■ What this task involves ■
Write each line out exactly, from the one containing "You are a computer-use" through the final line of the data, and keep pictures out of the copy.

■ Task data ■
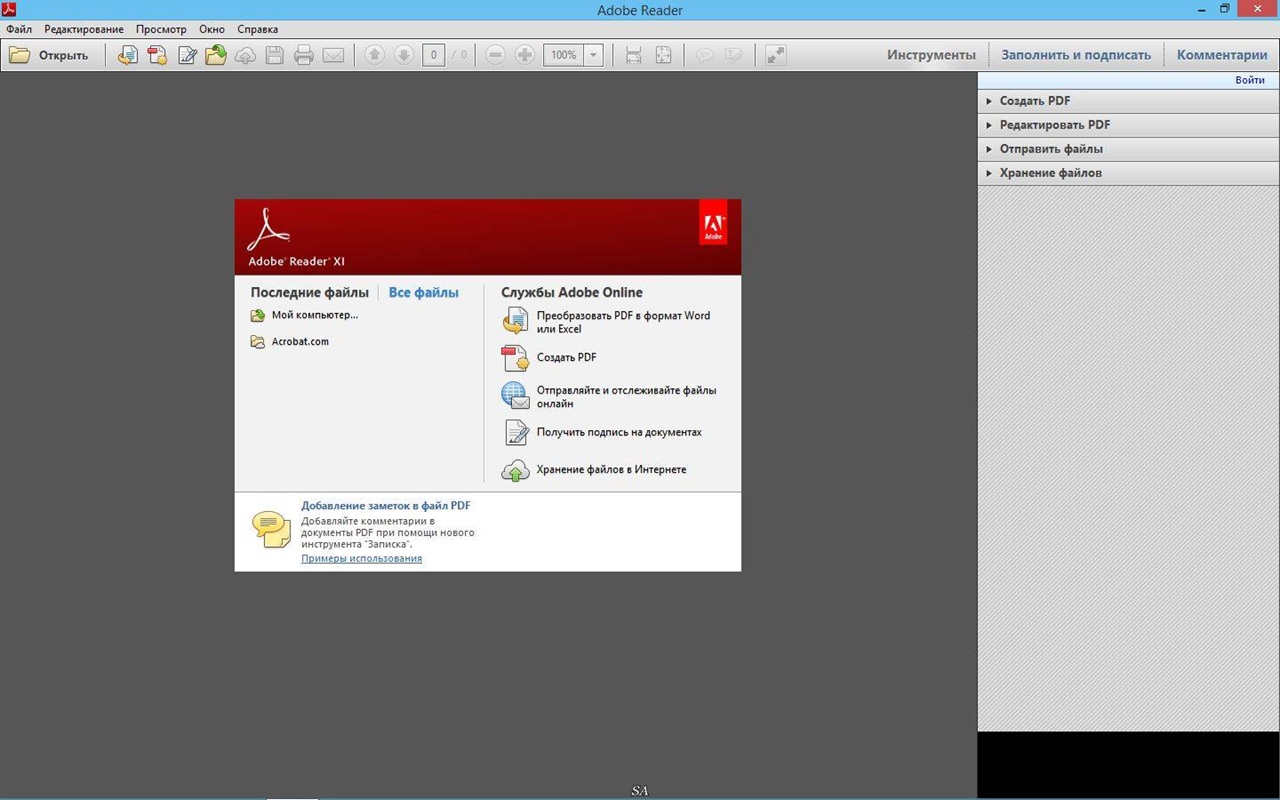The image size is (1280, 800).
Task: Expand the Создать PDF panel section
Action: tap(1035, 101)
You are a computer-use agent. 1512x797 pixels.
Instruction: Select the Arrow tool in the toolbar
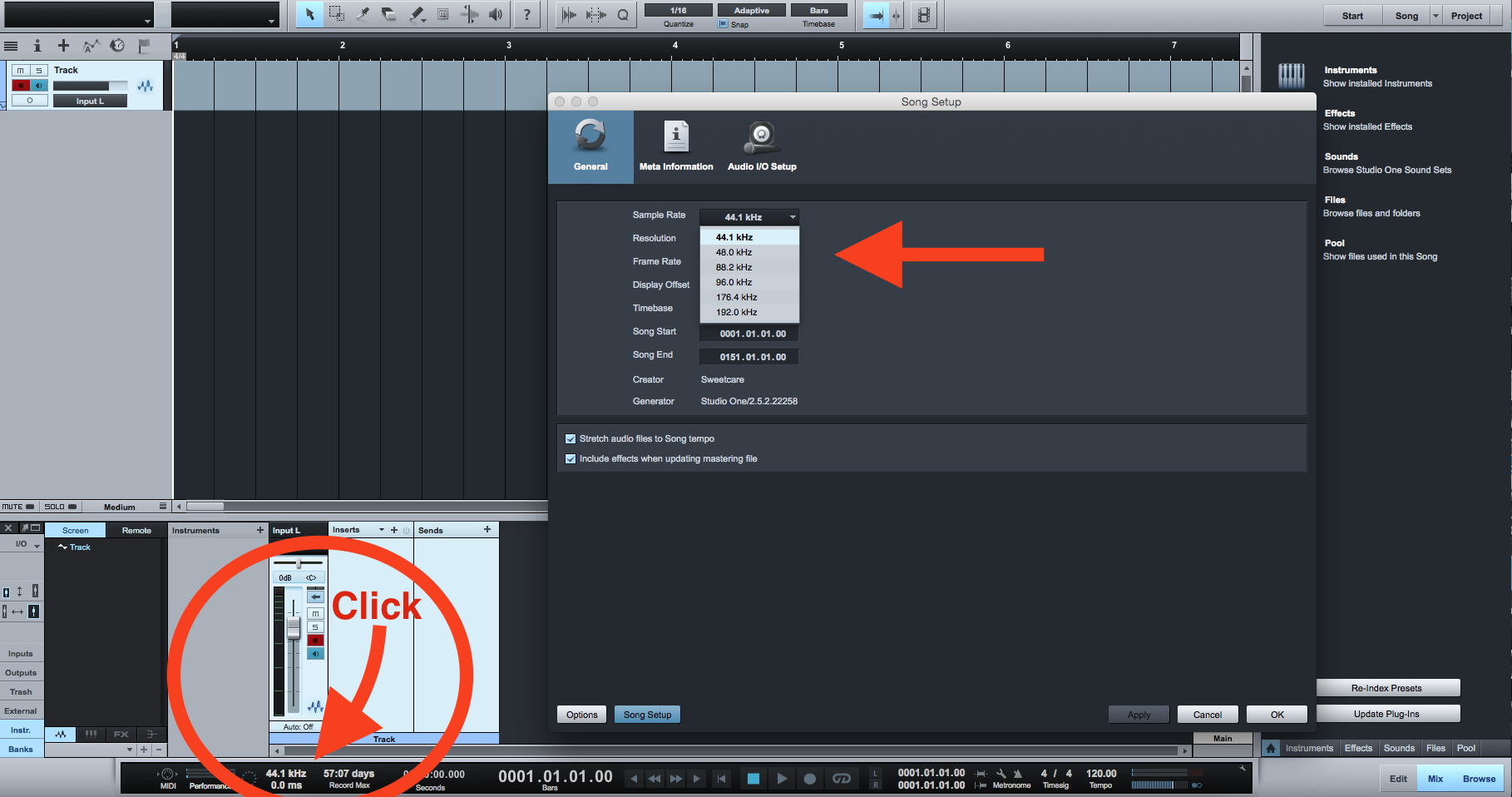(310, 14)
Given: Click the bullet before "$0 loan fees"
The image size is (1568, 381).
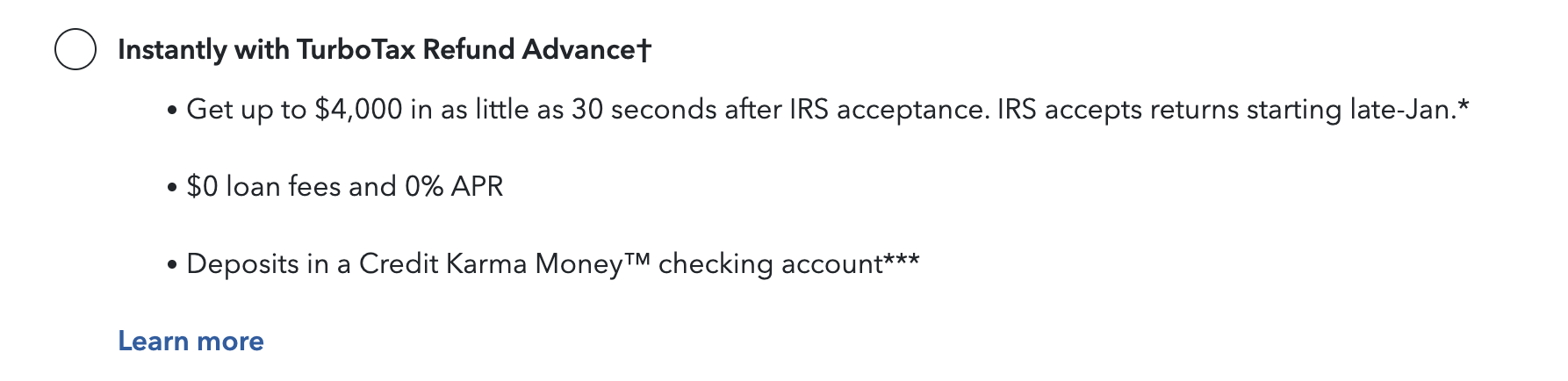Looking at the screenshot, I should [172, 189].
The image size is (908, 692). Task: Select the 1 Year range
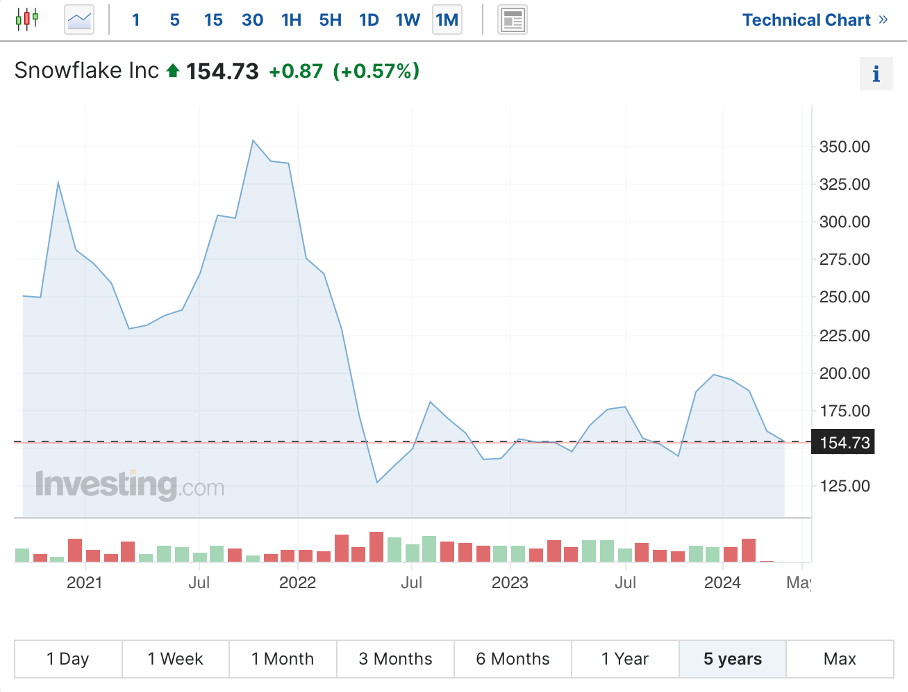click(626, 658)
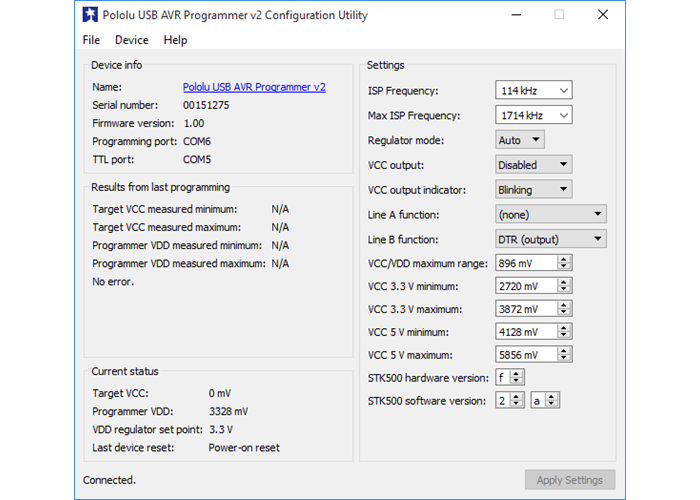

■ Exercise answer ■
You are a computer-use agent. 1512x797 pixels.
Instruction: Select the Arrow tool in the toolbar
(310, 14)
Given: Click the bullet before "$0 loan fees"
The image size is (1568, 381).
Looking at the screenshot, I should [172, 189].
The image size is (908, 692). Task: Select the 1 Year range
click(626, 658)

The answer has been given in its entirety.